Browse-type windows (scrollable data)
raw.plot
epochs.plot
ica.plot_sources(raw)
possible changes
Anything we can do to speed up the responsiveness of scrolling / scaling of browse-type windows would be desirable.
One possible approach to unifying the underlying code would be a new class MNEBrowseFigure that inherits from matplotlib.figure.Figure and automatically does a bunch of stuff in its __init__ like generating the scrollbars and buttons, setting margins, etc. This would also allow the (somewhat unwieldy) params dictionaries that are passed back and forth to be instead stored as attributes of the Figure object (nested under an mne attribute so they can be accessed as fig.mne.property_name, thereby segregating the MNE-specific attributes from the matplotlib ones).done in MRG, VIZ, MAINT: figure class proof-of-concept #7955
raw.plot() has event_color, epochs.plot() has event_colors, and they behave differently. Standardize on the name and behavior of raw, because (1) only changes API in one place, and (2) behavior of raw.plot(..., event_color) is more flexible / better than the equivalent arg in epochs.plot()done in MRG, VIZ, MAINT: Use new figure class for epochs.plot and ICA.plot_sources #8381
Interactive lineplots (click-drag to pop up scalp topographies, click to show channel names)
raw.plot_psd
epochs.plot_psd
evoked.plot
evoked.plot_white
evoked.plot_joint
possible changes
evoked.plot_joint currently generates separate figures for each channel type; all the others generate a single figure with subplots for each channel type. It's worth considering whether there's a way for plot_joint to be single-figure like the others.

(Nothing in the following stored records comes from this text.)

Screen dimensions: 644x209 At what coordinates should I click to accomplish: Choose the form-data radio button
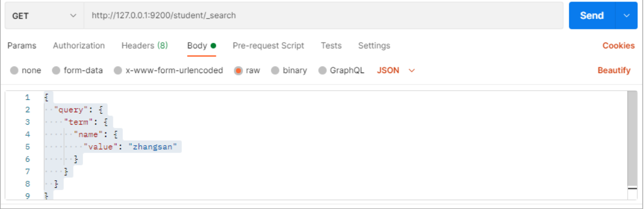pyautogui.click(x=56, y=71)
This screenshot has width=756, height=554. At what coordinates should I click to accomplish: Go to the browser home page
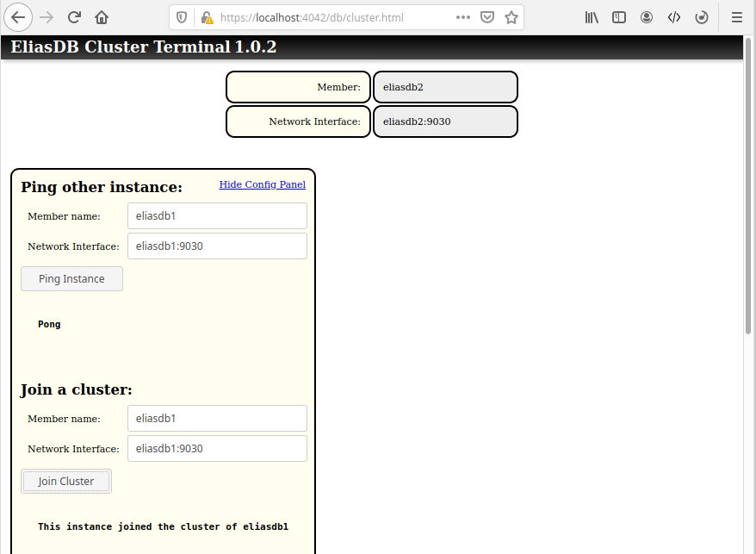pyautogui.click(x=102, y=17)
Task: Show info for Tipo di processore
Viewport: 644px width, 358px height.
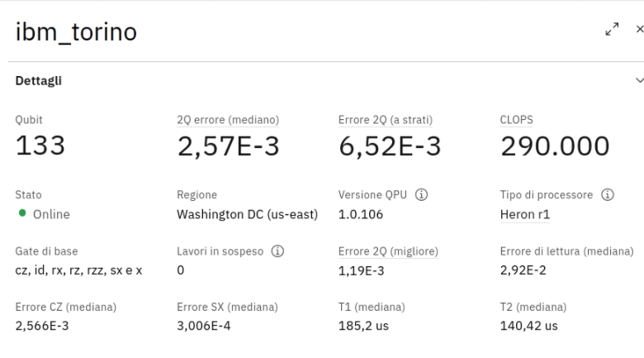Action: [608, 195]
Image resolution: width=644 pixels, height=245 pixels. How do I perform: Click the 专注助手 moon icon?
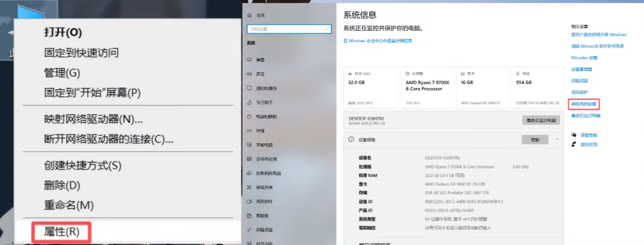[249, 102]
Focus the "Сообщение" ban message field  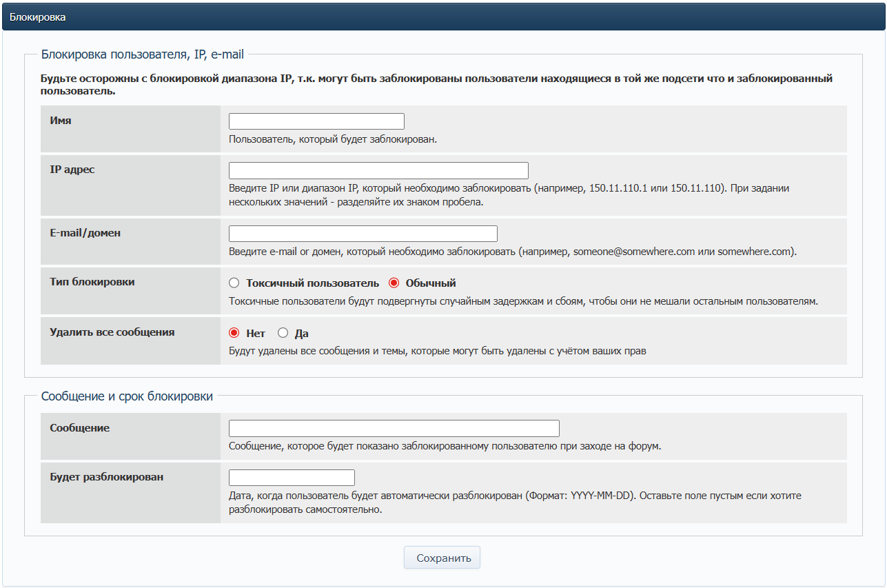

all of these have options for spatial_colors; the head circle in the inset axes gets stretched to an ellipse when the window is resized. Should fix the aspect ratio of the inset axes if possible.done in MRG, VIZ: equal aspect ratio for inset sensor maps #8545
scalp field maps (possibly w/ trellis)
{raw/epochs/evoked/mne.viz}.plot_projs_topomap
epochs.plot_psd_topomap
evoked.plot_topomap
ica.plot_components
mne.preprocessing.corrmap
mne.viz.plot_arrowmap
mne.viz.plot_tfr_topomap
possible changes
make sure all of these have vlim='joint' option
when vlim='joint', there should only be 1 colorbar on far right edge (currently still get 1 per axes)
all of these should have the same trellis-style capability (nrows, ncols)
consistent colorbar labelling (some have units, some don't)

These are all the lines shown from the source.